→ **Records for this exercise**

□ □ □ □

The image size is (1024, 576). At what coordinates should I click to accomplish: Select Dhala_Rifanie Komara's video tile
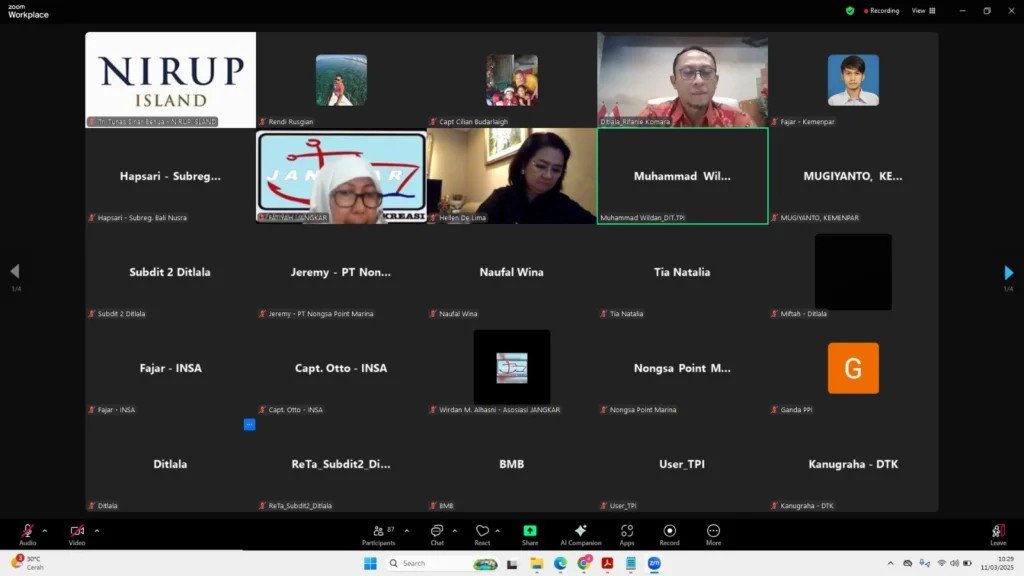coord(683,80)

□ □ □ □

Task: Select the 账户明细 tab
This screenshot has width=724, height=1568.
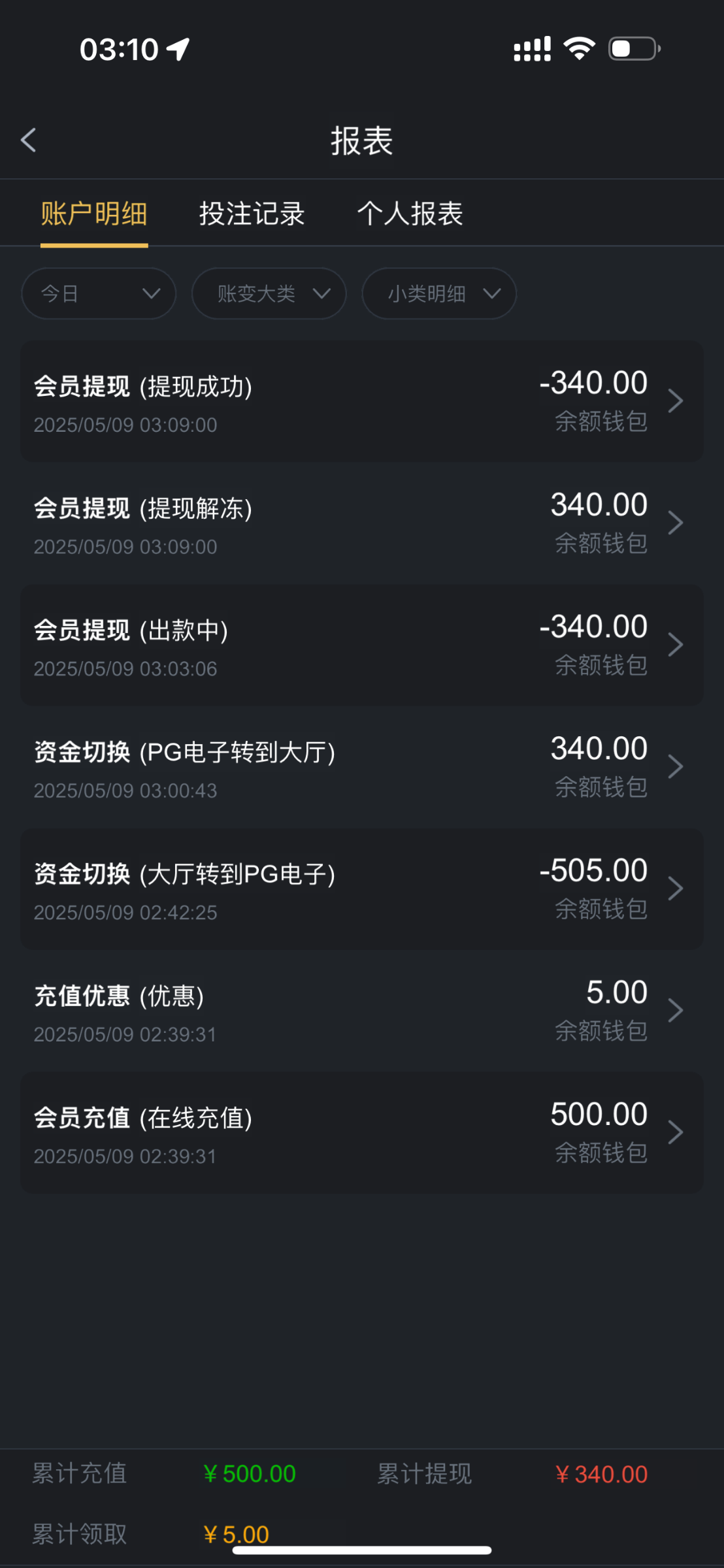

□ □ □ □

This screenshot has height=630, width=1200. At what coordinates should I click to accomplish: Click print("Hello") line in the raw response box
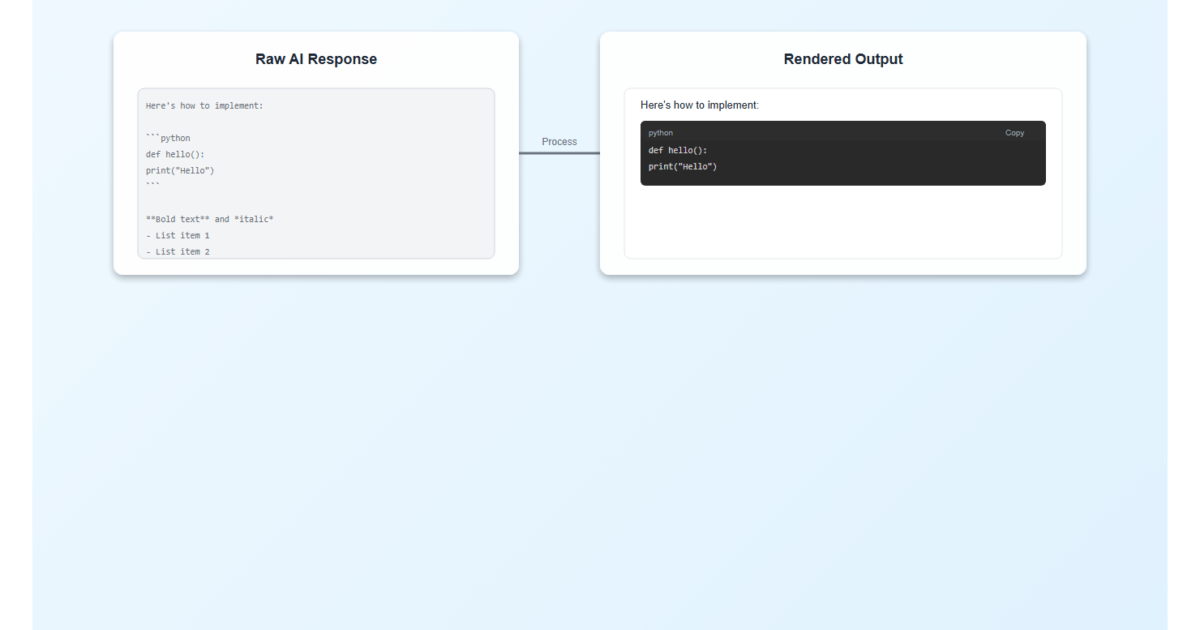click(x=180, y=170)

□ □ □ □

Word for word, restate the lines above from the line containing "Task: Select the 账户明细 tab" through the line containing "This screenshot has width=724, height=1568.", with both included and nothing else.

→ **Solution**
Task: Select the 账户明细 tab
This screenshot has width=724, height=1568.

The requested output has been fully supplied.